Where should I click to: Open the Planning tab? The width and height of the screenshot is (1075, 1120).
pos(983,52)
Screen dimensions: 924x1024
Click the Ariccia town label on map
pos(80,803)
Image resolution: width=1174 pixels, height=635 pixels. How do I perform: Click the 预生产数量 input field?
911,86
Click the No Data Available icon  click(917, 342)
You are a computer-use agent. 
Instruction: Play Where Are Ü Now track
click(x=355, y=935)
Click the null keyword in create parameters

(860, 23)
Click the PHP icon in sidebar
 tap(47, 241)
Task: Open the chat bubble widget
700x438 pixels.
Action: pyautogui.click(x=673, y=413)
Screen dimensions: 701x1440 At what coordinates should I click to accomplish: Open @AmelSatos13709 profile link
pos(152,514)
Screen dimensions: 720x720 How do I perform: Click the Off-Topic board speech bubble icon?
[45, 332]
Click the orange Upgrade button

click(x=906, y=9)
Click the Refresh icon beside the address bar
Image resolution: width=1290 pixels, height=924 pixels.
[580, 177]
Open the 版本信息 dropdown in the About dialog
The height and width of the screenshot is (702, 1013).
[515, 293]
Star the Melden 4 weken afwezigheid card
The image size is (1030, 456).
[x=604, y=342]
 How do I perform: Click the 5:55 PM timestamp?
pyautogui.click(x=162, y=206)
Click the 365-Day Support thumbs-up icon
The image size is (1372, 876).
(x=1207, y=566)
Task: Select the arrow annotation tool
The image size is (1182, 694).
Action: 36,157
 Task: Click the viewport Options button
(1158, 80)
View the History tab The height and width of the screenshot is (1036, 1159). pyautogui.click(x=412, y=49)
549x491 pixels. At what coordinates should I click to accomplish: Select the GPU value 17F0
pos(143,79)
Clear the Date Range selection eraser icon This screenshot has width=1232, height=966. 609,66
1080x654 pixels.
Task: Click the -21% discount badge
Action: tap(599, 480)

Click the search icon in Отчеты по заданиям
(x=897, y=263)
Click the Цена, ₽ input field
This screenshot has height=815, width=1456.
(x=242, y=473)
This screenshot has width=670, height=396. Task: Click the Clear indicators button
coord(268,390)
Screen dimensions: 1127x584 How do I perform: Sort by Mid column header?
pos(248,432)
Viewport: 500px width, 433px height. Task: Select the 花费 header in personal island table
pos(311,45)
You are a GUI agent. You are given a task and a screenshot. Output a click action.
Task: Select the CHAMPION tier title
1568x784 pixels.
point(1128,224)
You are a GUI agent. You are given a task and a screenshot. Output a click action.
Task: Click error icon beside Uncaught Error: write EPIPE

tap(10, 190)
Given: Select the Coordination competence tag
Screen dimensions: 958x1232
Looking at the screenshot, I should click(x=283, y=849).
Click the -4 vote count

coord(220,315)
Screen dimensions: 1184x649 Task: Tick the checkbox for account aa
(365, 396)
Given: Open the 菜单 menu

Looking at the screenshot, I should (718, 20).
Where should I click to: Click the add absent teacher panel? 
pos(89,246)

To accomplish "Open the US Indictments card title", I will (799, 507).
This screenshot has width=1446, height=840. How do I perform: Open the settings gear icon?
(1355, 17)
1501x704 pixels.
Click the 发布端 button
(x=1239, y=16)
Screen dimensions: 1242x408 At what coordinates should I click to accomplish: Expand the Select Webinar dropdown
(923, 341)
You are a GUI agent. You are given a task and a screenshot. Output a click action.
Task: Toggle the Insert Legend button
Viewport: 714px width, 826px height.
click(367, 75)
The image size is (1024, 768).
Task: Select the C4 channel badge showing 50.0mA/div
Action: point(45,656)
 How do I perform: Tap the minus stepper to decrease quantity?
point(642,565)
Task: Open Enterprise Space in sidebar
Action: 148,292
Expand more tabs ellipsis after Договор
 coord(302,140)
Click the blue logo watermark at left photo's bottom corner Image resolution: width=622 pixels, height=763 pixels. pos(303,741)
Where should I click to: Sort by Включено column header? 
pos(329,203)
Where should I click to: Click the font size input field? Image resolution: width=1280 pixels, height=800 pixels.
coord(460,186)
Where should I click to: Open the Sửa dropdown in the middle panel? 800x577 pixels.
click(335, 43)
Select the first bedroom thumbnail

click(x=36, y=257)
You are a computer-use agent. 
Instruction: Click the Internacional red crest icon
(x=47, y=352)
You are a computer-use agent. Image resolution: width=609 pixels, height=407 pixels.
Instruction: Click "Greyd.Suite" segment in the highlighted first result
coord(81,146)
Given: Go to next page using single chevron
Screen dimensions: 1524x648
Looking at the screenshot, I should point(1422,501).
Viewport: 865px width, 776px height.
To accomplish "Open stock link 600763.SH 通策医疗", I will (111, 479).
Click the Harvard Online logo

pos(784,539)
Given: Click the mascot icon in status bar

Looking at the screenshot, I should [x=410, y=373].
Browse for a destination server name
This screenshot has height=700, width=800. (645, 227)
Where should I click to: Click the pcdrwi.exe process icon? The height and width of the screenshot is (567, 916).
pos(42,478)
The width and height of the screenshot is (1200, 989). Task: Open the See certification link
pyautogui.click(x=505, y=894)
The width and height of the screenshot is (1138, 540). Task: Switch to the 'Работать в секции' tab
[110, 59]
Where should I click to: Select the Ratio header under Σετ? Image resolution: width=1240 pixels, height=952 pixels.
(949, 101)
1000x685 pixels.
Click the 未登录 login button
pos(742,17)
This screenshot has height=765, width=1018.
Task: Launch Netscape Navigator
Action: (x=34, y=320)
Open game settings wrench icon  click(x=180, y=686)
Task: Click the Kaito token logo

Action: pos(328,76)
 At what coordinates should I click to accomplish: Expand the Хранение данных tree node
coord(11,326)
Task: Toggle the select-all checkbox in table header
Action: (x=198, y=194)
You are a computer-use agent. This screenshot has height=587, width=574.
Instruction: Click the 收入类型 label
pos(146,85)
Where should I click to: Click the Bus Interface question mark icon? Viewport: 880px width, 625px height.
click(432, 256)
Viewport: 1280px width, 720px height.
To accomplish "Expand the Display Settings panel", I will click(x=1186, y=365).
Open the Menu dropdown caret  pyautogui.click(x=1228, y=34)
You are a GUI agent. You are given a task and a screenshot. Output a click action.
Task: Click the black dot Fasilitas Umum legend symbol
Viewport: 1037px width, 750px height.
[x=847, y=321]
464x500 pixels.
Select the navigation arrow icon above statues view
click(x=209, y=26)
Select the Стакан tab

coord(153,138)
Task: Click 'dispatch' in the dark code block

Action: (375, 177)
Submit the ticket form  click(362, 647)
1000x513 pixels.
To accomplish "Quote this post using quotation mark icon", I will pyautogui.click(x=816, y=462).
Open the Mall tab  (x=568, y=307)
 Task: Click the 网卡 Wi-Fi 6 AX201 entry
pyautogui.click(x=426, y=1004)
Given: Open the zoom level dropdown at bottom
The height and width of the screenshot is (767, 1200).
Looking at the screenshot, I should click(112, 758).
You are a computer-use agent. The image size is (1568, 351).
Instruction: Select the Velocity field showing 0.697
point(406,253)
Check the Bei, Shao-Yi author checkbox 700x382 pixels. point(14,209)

----

- WHAT IS NEEDED
Restate each of the records exactly, leaving nothing out.

- TASK RESPONSE
Where should I click to: Open the Planning tab? The width and height of the screenshot is (1075, 1120).
pos(983,52)
Screen dimensions: 924x1024
Click the Ariccia town label on map
pos(80,803)
Image resolution: width=1174 pixels, height=635 pixels. How do I perform: Click the 预生产数量 input field?
911,86
Click the No Data Available icon  click(917, 342)
You are a computer-use agent. 
Instruction: Play Where Are Ü Now track
click(x=355, y=935)
Click the null keyword in create parameters

(860, 23)
Click the PHP icon in sidebar
 tap(47, 241)
Task: Open the chat bubble widget
700x438 pixels.
Action: pyautogui.click(x=673, y=413)
Screen dimensions: 701x1440 At what coordinates should I click to accomplish: Open @AmelSatos13709 profile link
pos(152,514)
Screen dimensions: 720x720 How do I perform: Click the Off-Topic board speech bubble icon?
[45, 332]
Click the orange Upgrade button

click(x=906, y=9)
Click the Refresh icon beside the address bar
Image resolution: width=1290 pixels, height=924 pixels.
[580, 177]
Open the 版本信息 dropdown in the About dialog
The height and width of the screenshot is (702, 1013).
[515, 293]
Star the Melden 4 weken afwezigheid card
The image size is (1030, 456).
[x=604, y=342]
 How do I perform: Click the 5:55 PM timestamp?
pyautogui.click(x=162, y=206)
Click the 365-Day Support thumbs-up icon
The image size is (1372, 876).
(x=1207, y=566)
Task: Select the arrow annotation tool
The image size is (1182, 694).
Action: 36,157
 Task: Click the viewport Options button
(1158, 80)
View the History tab The height and width of the screenshot is (1036, 1159). pyautogui.click(x=412, y=49)
549x491 pixels. At what coordinates should I click to accomplish: Select the GPU value 17F0
pos(143,79)
Clear the Date Range selection eraser icon This screenshot has width=1232, height=966. 609,66
1080x654 pixels.
Task: Click the -21% discount badge
Action: tap(599, 480)

Click the search icon in Отчеты по заданиям
(x=897, y=263)
Click the Цена, ₽ input field
This screenshot has height=815, width=1456.
(x=242, y=473)
This screenshot has width=670, height=396. Task: Click the Clear indicators button
coord(268,390)
Screen dimensions: 1127x584 How do I perform: Sort by Mid column header?
pos(248,432)
Viewport: 500px width, 433px height. Task: Select the 花费 header in personal island table
pos(311,45)
You are a GUI agent. You are given a task and a screenshot. Output a click action.
Task: Select the CHAMPION tier title
1568x784 pixels.
point(1128,224)
You are a GUI agent. You are given a task and a screenshot. Output a click action.
Task: Click error icon beside Uncaught Error: write EPIPE

tap(10, 190)
Given: Select the Coordination competence tag
Screen dimensions: 958x1232
Looking at the screenshot, I should click(x=283, y=849).
Click the -4 vote count

coord(220,315)
Screen dimensions: 1184x649 Task: Tick the checkbox for account aa
(365, 396)
Given: Open the 菜单 menu

Looking at the screenshot, I should (718, 20).
Where should I click to: Click the add absent teacher panel? 
pos(89,246)

To accomplish "Open the US Indictments card title", I will (799, 507).
This screenshot has width=1446, height=840. How do I perform: Open the settings gear icon?
(1355, 17)
1501x704 pixels.
Click the 发布端 button
(x=1239, y=16)
Screen dimensions: 1242x408 At what coordinates should I click to accomplish: Expand the Select Webinar dropdown
(923, 341)
You are a GUI agent. You are given a task and a screenshot. Output a click action.
Task: Toggle the Insert Legend button
Viewport: 714px width, 826px height.
click(367, 75)
The image size is (1024, 768).
Task: Select the C4 channel badge showing 50.0mA/div
Action: point(45,656)
 How do I perform: Tap the minus stepper to decrease quantity?
point(642,565)
Task: Open Enterprise Space in sidebar
Action: 148,292
Expand more tabs ellipsis after Договор
 coord(302,140)
Click the blue logo watermark at left photo's bottom corner Image resolution: width=622 pixels, height=763 pixels. pos(303,741)
Where should I click to: Sort by Включено column header? 
pos(329,203)
Where should I click to: Click the font size input field? Image resolution: width=1280 pixels, height=800 pixels.
coord(460,186)
Where should I click to: Open the Sửa dropdown in the middle panel? 800x577 pixels.
click(335, 43)
Select the first bedroom thumbnail

click(x=36, y=257)
You are a computer-use agent. 
Instruction: Click the Internacional red crest icon
(x=47, y=352)
You are a computer-use agent. Image resolution: width=609 pixels, height=407 pixels.
Instruction: Click "Greyd.Suite" segment in the highlighted first result
coord(81,146)
Given: Go to next page using single chevron
Screen dimensions: 1524x648
Looking at the screenshot, I should point(1422,501).
Viewport: 865px width, 776px height.
To accomplish "Open stock link 600763.SH 通策医疗", I will (111, 479).
Click the Harvard Online logo

pos(784,539)
Given: Click the mascot icon in status bar

Looking at the screenshot, I should [x=410, y=373].
Browse for a destination server name
This screenshot has height=700, width=800. (645, 227)
Where should I click to: Click the pcdrwi.exe process icon? The height and width of the screenshot is (567, 916).
pos(42,478)
The width and height of the screenshot is (1200, 989). Task: Open the See certification link
pyautogui.click(x=505, y=894)
The width and height of the screenshot is (1138, 540). Task: Switch to the 'Работать в секции' tab
[110, 59]
Where should I click to: Select the Ratio header under Σετ? Image resolution: width=1240 pixels, height=952 pixels.
(949, 101)
1000x685 pixels.
Click the 未登录 login button
pos(742,17)
This screenshot has height=765, width=1018.
Task: Launch Netscape Navigator
Action: (x=34, y=320)
Open game settings wrench icon  click(x=180, y=686)
Task: Click the Kaito token logo

Action: pos(328,76)
 At what coordinates should I click to accomplish: Expand the Хранение данных tree node
coord(11,326)
Task: Toggle the select-all checkbox in table header
Action: (x=198, y=194)
You are a computer-use agent. This screenshot has height=587, width=574.
Instruction: Click the 收入类型 label
pos(146,85)
Where should I click to: Click the Bus Interface question mark icon? Viewport: 880px width, 625px height.
click(432, 256)
Viewport: 1280px width, 720px height.
To accomplish "Expand the Display Settings panel", I will click(x=1186, y=365).
Open the Menu dropdown caret  pyautogui.click(x=1228, y=34)
You are a GUI agent. You are given a task and a screenshot. Output a click action.
Task: Click the black dot Fasilitas Umum legend symbol
Viewport: 1037px width, 750px height.
[x=847, y=321]
464x500 pixels.
Select the navigation arrow icon above statues view
click(x=209, y=26)
Select the Стакан tab

coord(153,138)
Task: Click 'dispatch' in the dark code block

Action: (375, 177)
Submit the ticket form  click(362, 647)
1000x513 pixels.
To accomplish "Quote this post using quotation mark icon", I will pyautogui.click(x=816, y=462).
Open the Mall tab  (x=568, y=307)
 Task: Click the 网卡 Wi-Fi 6 AX201 entry
pyautogui.click(x=426, y=1004)
Given: Open the zoom level dropdown at bottom
The height and width of the screenshot is (767, 1200).
Looking at the screenshot, I should click(112, 758).
You are a computer-use agent. The image size is (1568, 351).
Instruction: Select the Velocity field showing 0.697
point(406,253)
Check the Bei, Shao-Yi author checkbox 700x382 pixels. point(14,209)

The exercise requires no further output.